##### EXCERPTED RECORDS #####

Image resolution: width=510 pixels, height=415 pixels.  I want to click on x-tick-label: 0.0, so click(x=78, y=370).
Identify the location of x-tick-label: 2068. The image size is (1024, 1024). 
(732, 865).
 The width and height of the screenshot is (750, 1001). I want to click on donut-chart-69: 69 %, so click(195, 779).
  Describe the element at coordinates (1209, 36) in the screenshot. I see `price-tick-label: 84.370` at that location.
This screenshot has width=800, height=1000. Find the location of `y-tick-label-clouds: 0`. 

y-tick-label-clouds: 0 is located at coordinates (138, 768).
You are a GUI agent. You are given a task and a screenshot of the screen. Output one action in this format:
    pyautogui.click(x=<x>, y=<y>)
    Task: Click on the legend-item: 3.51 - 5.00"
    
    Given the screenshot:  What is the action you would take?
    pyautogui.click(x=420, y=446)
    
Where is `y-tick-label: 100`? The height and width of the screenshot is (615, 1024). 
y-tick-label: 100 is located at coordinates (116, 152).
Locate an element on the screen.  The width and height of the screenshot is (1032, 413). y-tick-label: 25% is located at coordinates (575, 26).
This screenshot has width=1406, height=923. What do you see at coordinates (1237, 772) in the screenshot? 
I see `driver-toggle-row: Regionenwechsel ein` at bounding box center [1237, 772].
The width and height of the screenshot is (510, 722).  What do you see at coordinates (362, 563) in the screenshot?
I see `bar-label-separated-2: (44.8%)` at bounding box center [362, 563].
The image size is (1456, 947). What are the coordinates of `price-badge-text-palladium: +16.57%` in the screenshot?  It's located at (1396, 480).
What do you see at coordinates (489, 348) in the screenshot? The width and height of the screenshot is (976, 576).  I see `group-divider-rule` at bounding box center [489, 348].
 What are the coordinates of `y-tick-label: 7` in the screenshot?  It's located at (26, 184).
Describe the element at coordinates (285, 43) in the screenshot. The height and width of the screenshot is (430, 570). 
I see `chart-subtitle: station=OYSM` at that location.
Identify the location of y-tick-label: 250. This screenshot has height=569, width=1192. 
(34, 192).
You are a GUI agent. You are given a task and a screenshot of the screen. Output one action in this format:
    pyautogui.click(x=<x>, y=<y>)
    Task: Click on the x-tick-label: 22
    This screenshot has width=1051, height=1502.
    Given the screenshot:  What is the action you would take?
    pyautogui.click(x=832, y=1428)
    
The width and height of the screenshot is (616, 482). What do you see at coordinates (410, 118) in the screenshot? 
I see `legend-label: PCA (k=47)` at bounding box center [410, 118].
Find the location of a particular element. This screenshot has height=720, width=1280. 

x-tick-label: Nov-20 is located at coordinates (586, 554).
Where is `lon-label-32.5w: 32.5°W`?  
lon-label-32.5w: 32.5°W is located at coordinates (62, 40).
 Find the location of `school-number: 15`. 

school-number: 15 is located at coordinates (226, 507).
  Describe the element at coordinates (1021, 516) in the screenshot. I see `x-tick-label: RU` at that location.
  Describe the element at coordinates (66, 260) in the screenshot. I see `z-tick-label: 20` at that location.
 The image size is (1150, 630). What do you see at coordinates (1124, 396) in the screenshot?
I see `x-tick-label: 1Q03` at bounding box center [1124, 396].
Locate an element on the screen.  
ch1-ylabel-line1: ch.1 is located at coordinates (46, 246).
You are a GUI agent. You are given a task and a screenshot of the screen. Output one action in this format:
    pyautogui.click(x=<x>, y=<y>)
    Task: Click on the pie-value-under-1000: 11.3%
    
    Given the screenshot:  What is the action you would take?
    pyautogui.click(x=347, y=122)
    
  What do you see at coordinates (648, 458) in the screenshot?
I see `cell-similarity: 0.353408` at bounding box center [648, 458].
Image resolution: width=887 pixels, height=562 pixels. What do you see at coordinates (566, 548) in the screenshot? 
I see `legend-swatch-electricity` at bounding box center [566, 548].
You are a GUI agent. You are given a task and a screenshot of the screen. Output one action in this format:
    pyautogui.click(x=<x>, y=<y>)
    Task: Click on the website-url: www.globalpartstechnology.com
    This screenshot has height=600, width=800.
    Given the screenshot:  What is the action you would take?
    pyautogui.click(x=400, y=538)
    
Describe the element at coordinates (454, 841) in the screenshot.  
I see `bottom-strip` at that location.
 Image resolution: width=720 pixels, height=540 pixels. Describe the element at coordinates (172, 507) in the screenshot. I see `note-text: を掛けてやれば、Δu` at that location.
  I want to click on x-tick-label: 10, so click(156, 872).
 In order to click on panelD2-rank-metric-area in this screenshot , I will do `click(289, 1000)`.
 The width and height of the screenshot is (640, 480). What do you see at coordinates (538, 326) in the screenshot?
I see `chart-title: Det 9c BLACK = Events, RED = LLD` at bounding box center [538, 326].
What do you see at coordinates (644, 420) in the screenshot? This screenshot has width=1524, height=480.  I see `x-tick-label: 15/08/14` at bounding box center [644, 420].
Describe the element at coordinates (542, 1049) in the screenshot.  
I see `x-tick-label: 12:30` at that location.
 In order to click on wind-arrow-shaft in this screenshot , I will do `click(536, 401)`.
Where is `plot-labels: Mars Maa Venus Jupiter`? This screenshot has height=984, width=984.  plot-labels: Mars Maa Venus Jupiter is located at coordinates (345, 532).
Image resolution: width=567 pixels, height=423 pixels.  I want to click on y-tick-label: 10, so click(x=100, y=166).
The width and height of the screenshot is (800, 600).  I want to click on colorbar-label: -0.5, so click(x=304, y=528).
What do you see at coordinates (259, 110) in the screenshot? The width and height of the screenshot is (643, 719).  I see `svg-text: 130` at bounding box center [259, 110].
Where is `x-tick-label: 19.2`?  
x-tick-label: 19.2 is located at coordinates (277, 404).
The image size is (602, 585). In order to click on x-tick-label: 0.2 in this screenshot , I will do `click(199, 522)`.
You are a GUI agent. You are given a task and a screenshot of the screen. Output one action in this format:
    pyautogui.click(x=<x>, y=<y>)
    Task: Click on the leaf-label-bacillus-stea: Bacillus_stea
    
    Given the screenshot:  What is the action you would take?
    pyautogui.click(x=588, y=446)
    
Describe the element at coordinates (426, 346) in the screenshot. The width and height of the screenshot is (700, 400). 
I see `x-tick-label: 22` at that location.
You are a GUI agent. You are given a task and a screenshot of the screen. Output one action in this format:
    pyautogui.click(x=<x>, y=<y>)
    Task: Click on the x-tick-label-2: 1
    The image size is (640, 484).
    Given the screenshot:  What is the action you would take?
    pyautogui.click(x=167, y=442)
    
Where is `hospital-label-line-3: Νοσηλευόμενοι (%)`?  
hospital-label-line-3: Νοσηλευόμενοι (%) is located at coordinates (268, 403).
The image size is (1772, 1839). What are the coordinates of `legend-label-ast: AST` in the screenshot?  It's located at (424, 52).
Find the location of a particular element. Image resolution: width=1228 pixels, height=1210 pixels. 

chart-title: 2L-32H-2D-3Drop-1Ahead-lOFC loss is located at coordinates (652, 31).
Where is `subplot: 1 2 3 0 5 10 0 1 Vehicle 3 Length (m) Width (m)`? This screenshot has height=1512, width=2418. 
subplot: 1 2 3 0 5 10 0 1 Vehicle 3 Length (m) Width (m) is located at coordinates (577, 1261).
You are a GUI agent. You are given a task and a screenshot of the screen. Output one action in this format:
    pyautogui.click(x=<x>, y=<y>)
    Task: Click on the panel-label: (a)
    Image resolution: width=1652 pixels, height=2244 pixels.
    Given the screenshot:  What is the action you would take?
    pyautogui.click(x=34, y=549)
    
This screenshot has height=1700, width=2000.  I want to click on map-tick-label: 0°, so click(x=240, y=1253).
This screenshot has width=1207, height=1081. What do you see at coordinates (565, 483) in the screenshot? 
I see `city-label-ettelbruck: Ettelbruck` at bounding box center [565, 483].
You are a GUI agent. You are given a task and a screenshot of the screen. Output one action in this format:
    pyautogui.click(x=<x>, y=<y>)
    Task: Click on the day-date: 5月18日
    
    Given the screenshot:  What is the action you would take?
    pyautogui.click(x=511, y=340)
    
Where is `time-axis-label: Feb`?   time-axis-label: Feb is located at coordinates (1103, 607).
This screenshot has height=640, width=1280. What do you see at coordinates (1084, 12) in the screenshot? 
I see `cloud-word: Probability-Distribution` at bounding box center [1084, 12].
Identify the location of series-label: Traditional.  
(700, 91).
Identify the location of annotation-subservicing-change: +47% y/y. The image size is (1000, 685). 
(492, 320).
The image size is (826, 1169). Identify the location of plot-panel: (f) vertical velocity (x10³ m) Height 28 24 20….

#####

__TO-DO ITEM__.
Reproduce the lines from the line with "at (26, 184)." to the line with "lon-label-32.5w: 32.5°W is", swapping "GUI agent" for "UI agent" and changing nothing else.

__ANSWER BOX__.
 What are the coordinates of `y-tick-label: 7` in the screenshot?  It's located at (26, 184).
Describe the element at coordinates (285, 43) in the screenshot. The height and width of the screenshot is (430, 570). 
I see `chart-subtitle: station=OYSM` at that location.
Identify the location of y-tick-label: 250. This screenshot has height=569, width=1192. 
(34, 192).
You are a UI agent. You are given a task and a screenshot of the screen. Output one action in this format:
    pyautogui.click(x=<x>, y=<y>)
    Task: Click on the x-tick-label: 22
    This screenshot has width=1051, height=1502.
    Given the screenshot:  What is the action you would take?
    pyautogui.click(x=832, y=1428)
    
The width and height of the screenshot is (616, 482). What do you see at coordinates (410, 118) in the screenshot? 
I see `legend-label: PCA (k=47)` at bounding box center [410, 118].
Find the location of a particular element. This screenshot has height=720, width=1280. 

x-tick-label: Nov-20 is located at coordinates (586, 554).
Where is `lon-label-32.5w: 32.5°W`?  
lon-label-32.5w: 32.5°W is located at coordinates (62, 40).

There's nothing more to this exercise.